(Records from a data source)
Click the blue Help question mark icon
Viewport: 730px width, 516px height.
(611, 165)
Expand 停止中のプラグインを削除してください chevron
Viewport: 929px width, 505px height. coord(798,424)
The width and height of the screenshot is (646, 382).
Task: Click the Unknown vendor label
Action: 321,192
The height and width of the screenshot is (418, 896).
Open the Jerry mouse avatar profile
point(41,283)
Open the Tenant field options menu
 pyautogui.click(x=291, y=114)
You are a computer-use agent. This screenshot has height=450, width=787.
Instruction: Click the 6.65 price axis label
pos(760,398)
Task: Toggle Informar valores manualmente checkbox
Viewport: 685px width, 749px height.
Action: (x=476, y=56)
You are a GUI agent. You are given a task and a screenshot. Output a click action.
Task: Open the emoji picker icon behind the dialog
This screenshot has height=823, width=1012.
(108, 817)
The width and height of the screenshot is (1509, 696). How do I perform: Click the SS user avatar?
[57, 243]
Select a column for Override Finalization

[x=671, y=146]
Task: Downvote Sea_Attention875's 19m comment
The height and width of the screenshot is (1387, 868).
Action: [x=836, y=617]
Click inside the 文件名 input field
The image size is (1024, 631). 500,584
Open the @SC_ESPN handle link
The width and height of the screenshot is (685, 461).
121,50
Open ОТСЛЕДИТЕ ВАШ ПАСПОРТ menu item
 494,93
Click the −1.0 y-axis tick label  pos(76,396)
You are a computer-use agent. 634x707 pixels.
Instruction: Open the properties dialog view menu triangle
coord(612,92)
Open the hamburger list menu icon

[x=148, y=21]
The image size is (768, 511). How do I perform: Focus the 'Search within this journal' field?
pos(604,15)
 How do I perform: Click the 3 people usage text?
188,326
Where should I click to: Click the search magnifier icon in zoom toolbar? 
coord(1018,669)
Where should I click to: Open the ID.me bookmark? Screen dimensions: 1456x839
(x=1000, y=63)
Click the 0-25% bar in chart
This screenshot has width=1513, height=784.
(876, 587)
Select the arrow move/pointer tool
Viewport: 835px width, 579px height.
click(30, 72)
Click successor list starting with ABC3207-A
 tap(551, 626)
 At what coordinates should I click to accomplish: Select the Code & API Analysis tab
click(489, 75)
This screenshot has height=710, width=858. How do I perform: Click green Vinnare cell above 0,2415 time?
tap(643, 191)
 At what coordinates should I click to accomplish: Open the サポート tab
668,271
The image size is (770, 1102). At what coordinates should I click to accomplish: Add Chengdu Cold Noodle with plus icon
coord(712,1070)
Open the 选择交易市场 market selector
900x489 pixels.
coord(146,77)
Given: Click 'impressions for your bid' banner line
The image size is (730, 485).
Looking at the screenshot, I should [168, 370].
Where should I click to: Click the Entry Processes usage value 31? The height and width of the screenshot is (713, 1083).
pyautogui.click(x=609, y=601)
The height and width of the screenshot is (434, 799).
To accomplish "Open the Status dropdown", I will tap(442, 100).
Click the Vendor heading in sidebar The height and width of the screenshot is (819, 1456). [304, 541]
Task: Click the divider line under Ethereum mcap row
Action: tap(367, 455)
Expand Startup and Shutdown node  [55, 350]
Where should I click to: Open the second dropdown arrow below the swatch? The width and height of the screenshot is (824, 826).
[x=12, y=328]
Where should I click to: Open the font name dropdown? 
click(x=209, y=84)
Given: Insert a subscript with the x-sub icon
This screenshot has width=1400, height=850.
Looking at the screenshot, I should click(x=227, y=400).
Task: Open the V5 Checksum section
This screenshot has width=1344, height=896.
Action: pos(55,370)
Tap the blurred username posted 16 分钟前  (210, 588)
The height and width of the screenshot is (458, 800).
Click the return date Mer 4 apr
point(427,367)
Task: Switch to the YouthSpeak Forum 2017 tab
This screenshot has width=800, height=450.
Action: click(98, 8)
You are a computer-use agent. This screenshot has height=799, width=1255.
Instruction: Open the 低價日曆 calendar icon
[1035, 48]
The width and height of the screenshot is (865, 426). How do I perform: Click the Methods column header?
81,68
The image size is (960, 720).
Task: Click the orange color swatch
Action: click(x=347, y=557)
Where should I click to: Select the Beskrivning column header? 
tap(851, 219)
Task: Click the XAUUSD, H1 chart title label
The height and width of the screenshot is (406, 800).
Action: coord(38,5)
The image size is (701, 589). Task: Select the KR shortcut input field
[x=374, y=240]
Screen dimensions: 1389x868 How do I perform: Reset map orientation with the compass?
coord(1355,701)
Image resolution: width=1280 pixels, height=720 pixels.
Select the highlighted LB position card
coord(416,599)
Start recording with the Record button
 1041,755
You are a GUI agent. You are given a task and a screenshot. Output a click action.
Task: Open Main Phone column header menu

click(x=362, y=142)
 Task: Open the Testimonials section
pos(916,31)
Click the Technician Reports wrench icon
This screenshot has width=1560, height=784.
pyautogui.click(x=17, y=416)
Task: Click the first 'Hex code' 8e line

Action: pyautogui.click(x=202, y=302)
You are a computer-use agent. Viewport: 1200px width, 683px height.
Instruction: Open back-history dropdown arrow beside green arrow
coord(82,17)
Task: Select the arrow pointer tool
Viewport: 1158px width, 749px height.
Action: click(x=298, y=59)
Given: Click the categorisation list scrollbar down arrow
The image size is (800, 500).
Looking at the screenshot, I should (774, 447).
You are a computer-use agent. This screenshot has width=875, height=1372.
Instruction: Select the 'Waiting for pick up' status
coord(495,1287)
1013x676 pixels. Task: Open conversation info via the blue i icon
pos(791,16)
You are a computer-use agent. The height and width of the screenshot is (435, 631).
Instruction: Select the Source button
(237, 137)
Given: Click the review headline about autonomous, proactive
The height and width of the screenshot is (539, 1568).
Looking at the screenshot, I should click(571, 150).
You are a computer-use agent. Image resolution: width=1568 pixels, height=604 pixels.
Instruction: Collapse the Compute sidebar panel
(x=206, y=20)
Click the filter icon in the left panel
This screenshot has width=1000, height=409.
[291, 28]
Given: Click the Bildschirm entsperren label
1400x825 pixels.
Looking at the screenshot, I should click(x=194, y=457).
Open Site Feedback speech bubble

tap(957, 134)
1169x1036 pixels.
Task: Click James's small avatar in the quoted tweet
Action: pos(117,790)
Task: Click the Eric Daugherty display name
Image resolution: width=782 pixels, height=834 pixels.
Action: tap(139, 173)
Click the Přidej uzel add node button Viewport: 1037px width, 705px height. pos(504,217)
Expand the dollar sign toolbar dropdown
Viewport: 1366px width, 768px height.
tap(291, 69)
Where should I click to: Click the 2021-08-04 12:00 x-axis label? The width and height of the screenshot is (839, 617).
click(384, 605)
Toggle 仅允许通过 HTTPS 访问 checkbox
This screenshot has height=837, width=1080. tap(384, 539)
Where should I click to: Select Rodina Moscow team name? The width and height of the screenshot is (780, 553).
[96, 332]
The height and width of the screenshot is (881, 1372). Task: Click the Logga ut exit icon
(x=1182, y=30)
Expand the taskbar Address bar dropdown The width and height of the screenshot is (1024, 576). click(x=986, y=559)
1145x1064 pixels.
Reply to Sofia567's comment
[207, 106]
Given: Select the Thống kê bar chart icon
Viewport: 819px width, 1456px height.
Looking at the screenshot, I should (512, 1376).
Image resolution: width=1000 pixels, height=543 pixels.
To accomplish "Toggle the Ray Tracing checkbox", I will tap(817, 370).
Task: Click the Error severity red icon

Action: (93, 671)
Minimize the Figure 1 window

## DIRECTIONS:
Copy down each line in the entries that has the word "pointer".

## YOUR RESPONSE:
Select the arrow move/pointer tool
Task: Select the arrow pointer tool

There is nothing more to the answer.